Following an application by the Financial Regulator, Mr. Justice John Cooke in the High Court appointed Mr. Michael McAteer and Mr. Paul McCann from Grant Thornton to act as the two joint provisional administrators to Quinn Insurance Limited under the Insurance (No. 2) Act 1983. They have already begun their work, they have an on-site presence in the company and will oversee its actions and work with the management. The appointment was made after the court was informed that the Financial Regulator had a number of concerns, including that the insurance company had significantly breached its solvency ratios and its subsidiaries had entered a series of guarantee agreements which had reduced its assets and had failed to deliver a financial recovery plan that met the Financial Regulator's requirements aimed at restoring financial health. In other words, the Financial Regulator had concerns about the way the company was conducting its affairs and that it was not meeting the regulatory requirements.
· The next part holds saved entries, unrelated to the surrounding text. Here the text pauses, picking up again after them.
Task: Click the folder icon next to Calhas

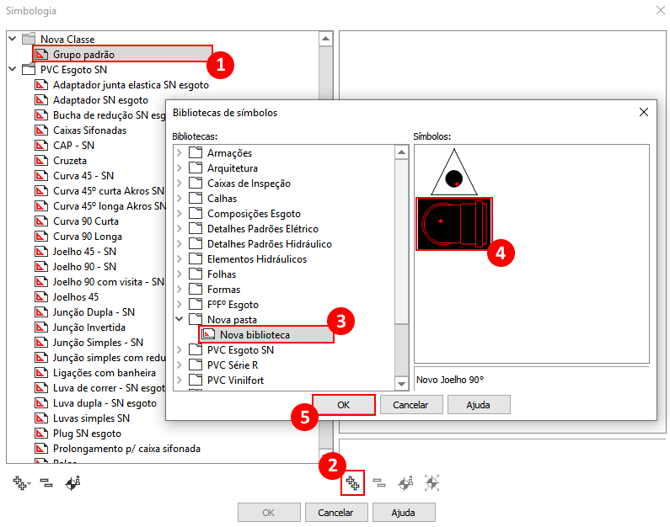Action: [196, 198]
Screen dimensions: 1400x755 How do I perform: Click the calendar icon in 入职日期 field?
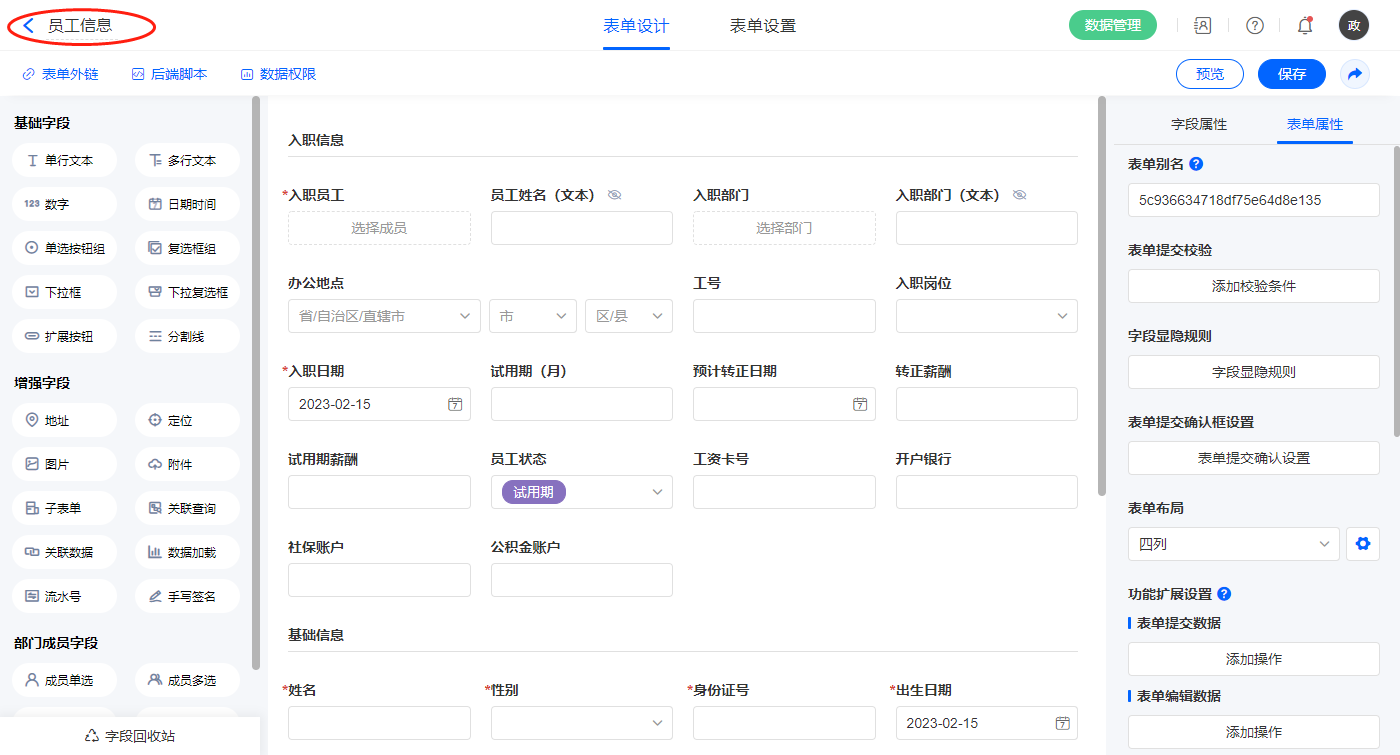(455, 404)
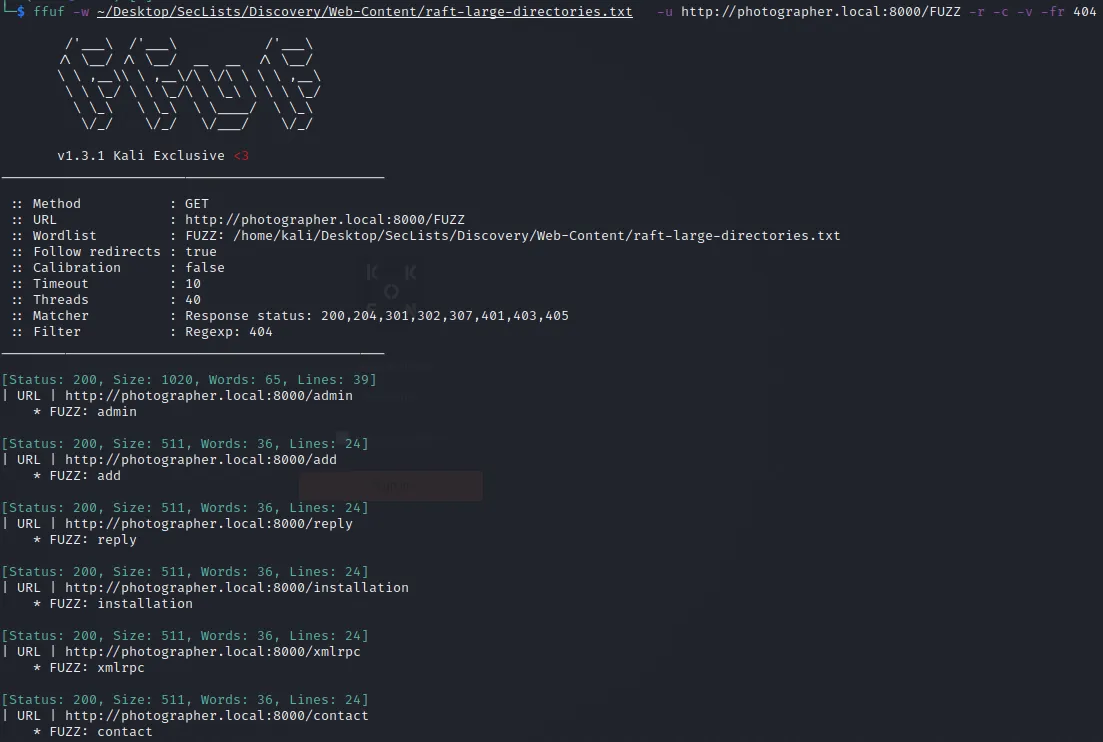Click the v1.3.1 Kali Exclusive version text

click(140, 156)
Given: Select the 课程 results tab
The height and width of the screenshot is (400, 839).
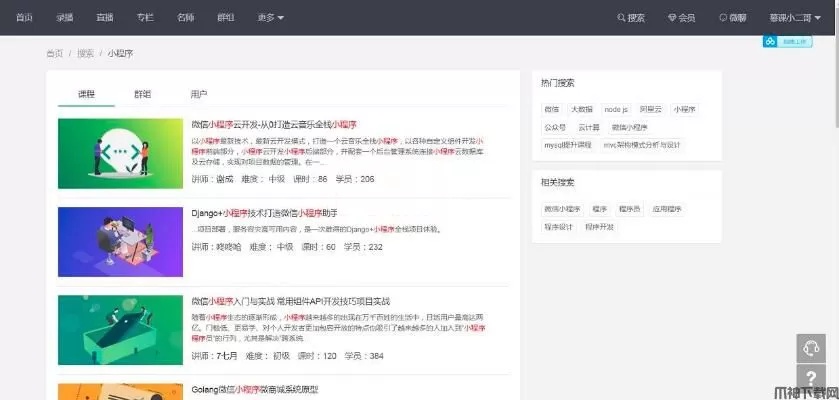Looking at the screenshot, I should click(86, 94).
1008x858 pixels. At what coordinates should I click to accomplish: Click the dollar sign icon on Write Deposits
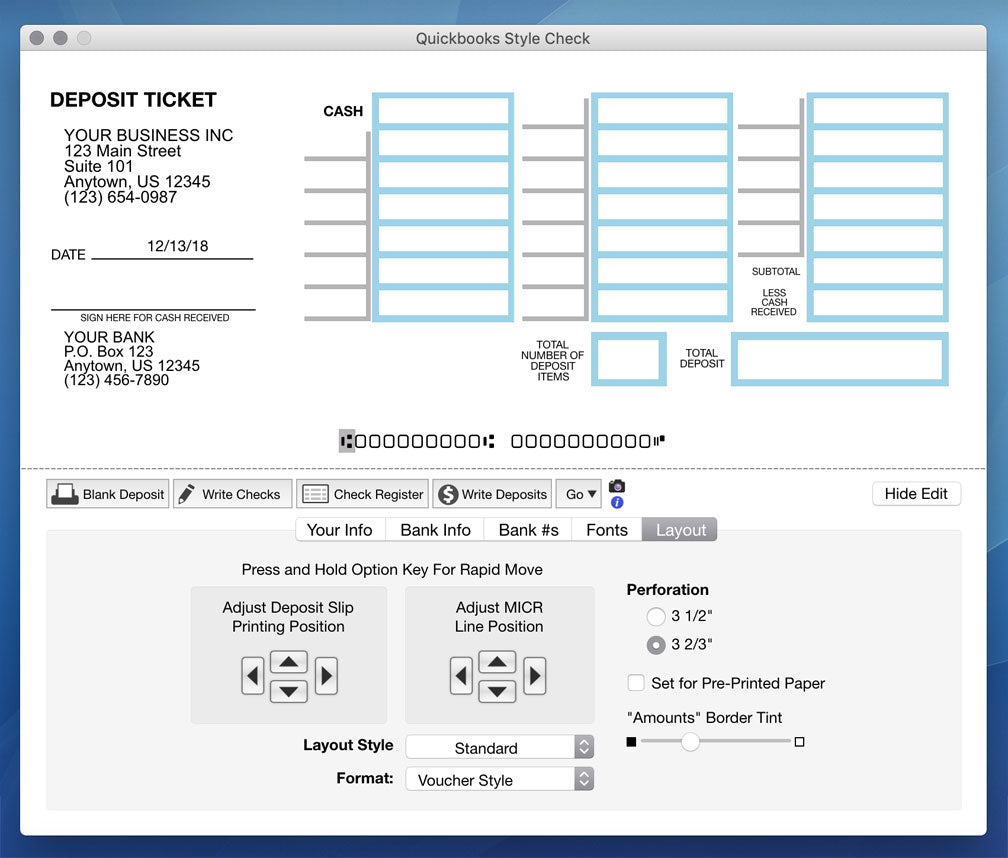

In particular, the regulator expressed concern that the company may be unable to comply with the requirements of the Insurance (No. 2) Act 1983 in that it had failed to make adequate provision for its debts, including contingent and prospective liabilities.

I am informed that, following a meeting between the Financial Regulator and the company, it was revealed that the effect of the guarantees had reduced the insurer's unencumbered assets by some €448 million and thus wiped out the company's solvency cushion. The fact that these guarantees had been in place was a matter of the gravest concern to the Financial Regulator. This raised serious governance and accountability questions about the internal control mechanisms as well as the accounting and administration procedures and practices within the company.
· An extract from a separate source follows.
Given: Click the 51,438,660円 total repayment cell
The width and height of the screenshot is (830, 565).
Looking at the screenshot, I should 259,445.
The Financial Regulator has commenced an investigation into these matters within Quinn Insurance that have very recently come to light and we must await the outcome of this investigation. I should also stress that it is the courts which will make the final decisions on the question of an administrator. Therefore, we must be careful not to prejudice the position regarding any matter that is sub judice. The courts will make the final determination on the relevant facts. That is the reason I must be fairly circumspect in what I say.

I recognise that the Financial Regulator has taken the action to seek the appointment of the two joint provisional administrators in the best interests of the firm's policyholders and that the appointment will allow the firm to remain open for business and to continue to be run as a going concern with a view to placing it on an ongoing and sound commercial and financial footing. This will assist in the maintenance, in the public interest, of the proper and orderly regulation and conduct of the business.

I welcome the fact that Irish policyholders of Quinn Insurance Limited can continue to renew policies, carry out new business and make claims in the normal way. Quinn Life business, which is a separate entity, is not affected by these measures.

It is important to note that at this stage, there is no requirement for additional funds from the insurance compensation fund as the administration is only of a provisional nature. If the administration is confirmed on 12 April and should the administrator subsequently need additional funds to help him with the business, there is the facility of the insurance compensation fund established under the Insurance Act 1964. This fund was used in previous insurance company administrations, for example, in PMPA in 1983 and ICI in 1985.

As regards the employment implications of the decision to appoint the administrators, the aim is to stabilise the company which in turn will help to protect employment. The administrators are there to continue the company as a going concern.

The Government remains acutely conscious that while economic activity continues to remain weak, it is imperative that we do nothing to further erode private sector employment. We are particularly conscious of the contribution of the financial services sector to employment in this country and it is the Government's objective that this sector emerges from the current downturn strong, competitive and able to withstand any future downturns.